Getting Rid of Stretch Marks
It is possible to get rid of stretch marks, but, in some cases, it could take more effort or expense than you’re willing to invest. Popular methods used to fade and remove stretch marks include:

  • Tretinoin cream – also called Retin-A. Studies have shown that this may help reduce stretch marks. Do not use this if you are breastfeeding, as there have been no studies conducted to determine whether it’s excreted in breast milk and what affect it can have on your baby.
  • Alpha hydroxy acids (AHAs) ‘ These plant derived extracts (sometimes called fruit acids) increase cell regeneration by removing the top layer of skin cells, allowing new, healthier cells to come to the surface, improving skin color and texture and allowing for better absorption of moisture. AHAs also purport to increase skin flexibility, which helps stretch marks to disappear.
  • Endermologie ‘ This employs a special machine developed in France. Using rollers and gentle suction, the endermologie machine deeply massages the stretch marked areas, increasing circulation. This also expels built up water and toxins in the connective tissue as they are stretched. This requires a series of treatments, each lasting about half an hour and done by a trained technician.
  • Laser Surgery ‘ This treatment won’t remove the stretch marks, just make them fade. Laser surgery is most effective in the early stages of the stretch marks development, when the color is darkest, because the laser will only respond to dark colors. Laser removal will require a series of treatments for visible results.
  • Micro-Dermabrasion ‘ Like AHAs, this method removes the outer layer of the skin, but micro-dermabrasion uses jets of zinc, aluminum oxide crystals, or a rough surface, to remove the dead skin. A small vacuum attached to a wand is usually used to suction off the dead skin. This process is painless and does not require anesthetic.

At-Home Options
Many skin care experts say that keeping the skin soft and supple, not to mention well hydrated, can help ward off stretch marks, so be sure to drink lots of water (which is good for your skin in general). If you already have stretch marks and would like a way to cover them up, then you can use regular body makeup or you can buy specially formulated creams that work to remove stretch marks but are also tinted to help make them less visible.

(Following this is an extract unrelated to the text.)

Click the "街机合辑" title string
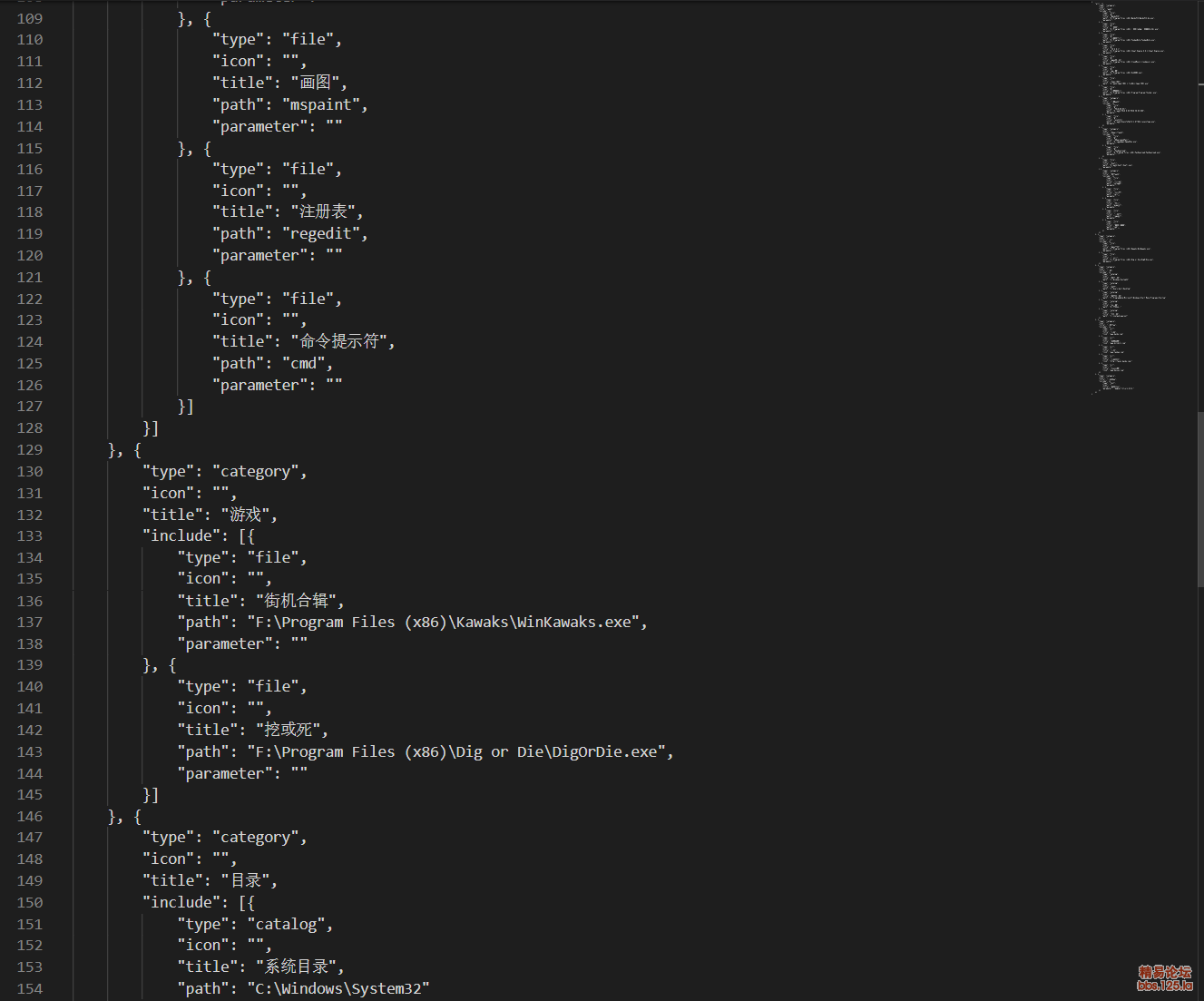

Some women have also reported that using a self-tanner helps to camouflage their stretch marks. If you’re going this route, remember that it is specifically tanners that you apply yourself that work. Since stretch marks don’t really tan, sitting out in the sun or lying in a tanning bed for a while may make your stretch marks more noticeable as they remain light but your skin gets darker. Besides, tanning in the sun and on a tanning bed exposes you to UVA and UVB rays, which work to damage your skin, increase your risk of skin cancer, and can cause premature aging. So reach for that bottled tan instead.